A woman with a paralyzed arm had movement completely restored after a delicate nerve transplant
  • A woman was left partially paralyzed after a neck surgery.

  • She couldn't lift her left arm, and her shoulder often popped out of its socket.

  • After a delicate nerve transfer, she was able to fully move her arm again.

A 45-year-old woman who had an operation to remove a compressed disc from her neck woke up from surgery with a new problem: she couldn't lift her left arm.

The patient first came to the emergency room at 4 AM complaining of excruciating pain that radiated from her neck into her left arm, according to a case report published Monday.

An MRI revealed that a stretch of her spinal cord in her neck was compressed, squishing her nerves and causing the pain. This kind of wear-and-tear commonly occurs with age in patients over the age of 40, according to the American Academy of Orthopaedic Surgeons.

Three days after her ER visit, the patient had surgery to repair her cervical spine, or the spinal cord in her neck. The procedure, known as anterior cervical discectomy and fusion (ACDF) surgery, involved taking out flattened discs that used to cushion her spine and fusing together some of the bones in her neck.

Like any medical procedure, cervical spinal surgery is not without its risks. Between 5-10% of patients who undergo this type of neck operation report nerve pain or muscle weakness after surgery, according to studies cited in the case report. But the surgery had more more severe consequences for this patient.

Nerve damage from the surgery left her unable to move her arm

After her first surgery, the woman had a week of rehabilitation in-hospital and three months of physical therapy. But her progress stalled. Although she was able to move her wrist and fingers, she couldn't bend her elbow or shoulder to fully lift her left arm.

The patient also described how her left shoulder regularly dislocated from its socket, and she had grown accustomed to popping it back in, according to the case report. She reported some left arm pain after the surgery as well.

A scan of her muscles and the nerve cells that control them, known as electromyography (EMG), revealed that the muscles in her left shoulder and upper arm had atrophied — grown smaller — in the three months after her neck surgery. The corresponding nerves in her cervical spine appeared to be damaged, namely in the section of her neck where doctors had fused her spine.

A surgeon used the patient's healthy nerves to replace damaged ones

Dr. Rahul K. Nath, a surgeon at the Texas Nerve and Paralysis Institute who co-authored the case report, performed multiple surgeries to replace the patient's damaged nerves 5 months after her original procedure.

First, he took a stretch of healthy nerve fiber from the median nerve, which controls the forearm, and transferred it to replace the damaged part of the nerve that flexes the muscles in the upper arm, the musculocutaneous nerve.

In a second surgery, Nath harvested two nerve branches from the patient's triceps and moved them to replace the damaged nerves meant to stabilize the shoulder joint.

While operating on nerves, the surgical team had to be certain of the fibers' functions.

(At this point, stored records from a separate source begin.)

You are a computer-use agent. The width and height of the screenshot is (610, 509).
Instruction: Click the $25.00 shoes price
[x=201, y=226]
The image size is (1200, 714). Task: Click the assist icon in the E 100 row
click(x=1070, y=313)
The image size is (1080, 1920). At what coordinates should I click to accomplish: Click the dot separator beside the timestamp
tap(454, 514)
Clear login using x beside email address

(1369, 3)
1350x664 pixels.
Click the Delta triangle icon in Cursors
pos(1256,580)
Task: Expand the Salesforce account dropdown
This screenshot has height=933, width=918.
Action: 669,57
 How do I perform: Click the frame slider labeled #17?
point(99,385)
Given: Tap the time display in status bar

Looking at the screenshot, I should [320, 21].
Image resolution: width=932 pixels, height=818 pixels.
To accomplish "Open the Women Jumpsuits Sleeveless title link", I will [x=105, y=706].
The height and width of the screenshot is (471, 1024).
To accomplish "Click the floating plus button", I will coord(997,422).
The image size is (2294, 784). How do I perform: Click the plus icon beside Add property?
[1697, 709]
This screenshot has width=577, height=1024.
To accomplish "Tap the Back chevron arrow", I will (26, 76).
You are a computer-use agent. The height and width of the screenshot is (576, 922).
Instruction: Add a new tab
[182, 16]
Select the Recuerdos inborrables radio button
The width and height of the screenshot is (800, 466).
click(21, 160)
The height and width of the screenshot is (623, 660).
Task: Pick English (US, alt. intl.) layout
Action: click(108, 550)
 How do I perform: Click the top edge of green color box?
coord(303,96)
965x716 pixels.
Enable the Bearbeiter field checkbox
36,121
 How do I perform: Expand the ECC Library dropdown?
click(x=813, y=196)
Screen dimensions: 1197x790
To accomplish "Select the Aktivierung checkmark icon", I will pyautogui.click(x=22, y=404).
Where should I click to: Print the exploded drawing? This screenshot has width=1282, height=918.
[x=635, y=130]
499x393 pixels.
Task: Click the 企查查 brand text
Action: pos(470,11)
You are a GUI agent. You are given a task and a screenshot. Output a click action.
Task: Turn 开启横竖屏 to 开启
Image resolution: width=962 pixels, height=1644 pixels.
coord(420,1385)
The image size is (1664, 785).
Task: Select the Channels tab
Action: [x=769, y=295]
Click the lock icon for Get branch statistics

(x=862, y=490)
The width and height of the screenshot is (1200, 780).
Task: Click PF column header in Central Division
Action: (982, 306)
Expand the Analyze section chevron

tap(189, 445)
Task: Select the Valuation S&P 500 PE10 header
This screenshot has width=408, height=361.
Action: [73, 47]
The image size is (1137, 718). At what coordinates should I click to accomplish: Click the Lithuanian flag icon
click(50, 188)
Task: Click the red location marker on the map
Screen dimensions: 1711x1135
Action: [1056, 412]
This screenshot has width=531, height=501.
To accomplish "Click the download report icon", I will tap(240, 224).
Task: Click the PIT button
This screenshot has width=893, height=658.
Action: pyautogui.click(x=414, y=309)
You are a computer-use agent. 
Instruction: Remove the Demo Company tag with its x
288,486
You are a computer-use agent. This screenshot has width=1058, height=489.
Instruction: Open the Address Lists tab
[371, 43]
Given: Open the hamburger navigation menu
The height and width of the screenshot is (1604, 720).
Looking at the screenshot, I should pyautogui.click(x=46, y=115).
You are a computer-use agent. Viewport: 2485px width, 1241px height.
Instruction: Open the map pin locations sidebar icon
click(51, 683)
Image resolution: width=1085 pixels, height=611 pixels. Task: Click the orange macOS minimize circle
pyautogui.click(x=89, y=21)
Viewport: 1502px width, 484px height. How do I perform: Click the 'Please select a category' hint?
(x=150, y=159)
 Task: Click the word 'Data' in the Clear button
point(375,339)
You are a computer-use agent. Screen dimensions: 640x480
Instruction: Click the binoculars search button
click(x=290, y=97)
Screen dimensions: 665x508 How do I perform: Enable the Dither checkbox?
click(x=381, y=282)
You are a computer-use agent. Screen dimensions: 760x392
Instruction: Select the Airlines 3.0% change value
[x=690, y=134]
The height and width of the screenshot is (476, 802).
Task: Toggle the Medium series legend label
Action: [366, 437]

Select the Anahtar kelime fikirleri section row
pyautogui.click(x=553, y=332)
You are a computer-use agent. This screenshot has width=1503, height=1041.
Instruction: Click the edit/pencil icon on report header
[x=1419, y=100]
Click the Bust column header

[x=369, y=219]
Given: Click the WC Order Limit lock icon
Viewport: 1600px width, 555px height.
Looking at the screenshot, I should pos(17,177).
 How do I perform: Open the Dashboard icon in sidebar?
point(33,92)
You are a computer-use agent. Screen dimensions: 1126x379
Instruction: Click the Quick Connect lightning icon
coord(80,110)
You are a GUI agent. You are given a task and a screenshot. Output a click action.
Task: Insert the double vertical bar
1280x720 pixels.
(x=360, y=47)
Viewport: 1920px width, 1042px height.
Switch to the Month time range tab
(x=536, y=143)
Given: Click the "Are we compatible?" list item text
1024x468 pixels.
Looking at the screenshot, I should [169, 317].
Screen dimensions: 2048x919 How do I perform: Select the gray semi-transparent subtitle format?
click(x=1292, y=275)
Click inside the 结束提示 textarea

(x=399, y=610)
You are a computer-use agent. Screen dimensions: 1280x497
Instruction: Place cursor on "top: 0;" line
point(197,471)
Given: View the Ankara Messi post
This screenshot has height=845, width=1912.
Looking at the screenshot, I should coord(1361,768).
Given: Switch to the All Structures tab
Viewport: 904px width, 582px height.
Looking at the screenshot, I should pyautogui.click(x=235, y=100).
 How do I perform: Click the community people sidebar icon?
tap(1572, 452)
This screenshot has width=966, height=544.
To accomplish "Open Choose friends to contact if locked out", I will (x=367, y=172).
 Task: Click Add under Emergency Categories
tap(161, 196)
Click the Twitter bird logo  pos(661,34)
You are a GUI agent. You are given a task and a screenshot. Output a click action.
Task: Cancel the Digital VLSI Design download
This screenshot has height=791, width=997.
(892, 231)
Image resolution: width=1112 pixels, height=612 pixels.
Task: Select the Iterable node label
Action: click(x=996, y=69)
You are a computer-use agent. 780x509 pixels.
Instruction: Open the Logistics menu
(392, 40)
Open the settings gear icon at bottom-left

By stimulating the nerves throughout the procedure, the surgeons were able to identify where specific nerve endings were located, and which connections needed to be extinguished as they moved the nerves around.

The patient wore a sling for three weeks after surgery, then was prescribed physical therapy five times a week for three months. At a check-up 17 months after the nerve transfers, the patient's arm function was nearly back to normal.

"Distal nerve transfers are a powerful treatment option," Nath wrote in the case report.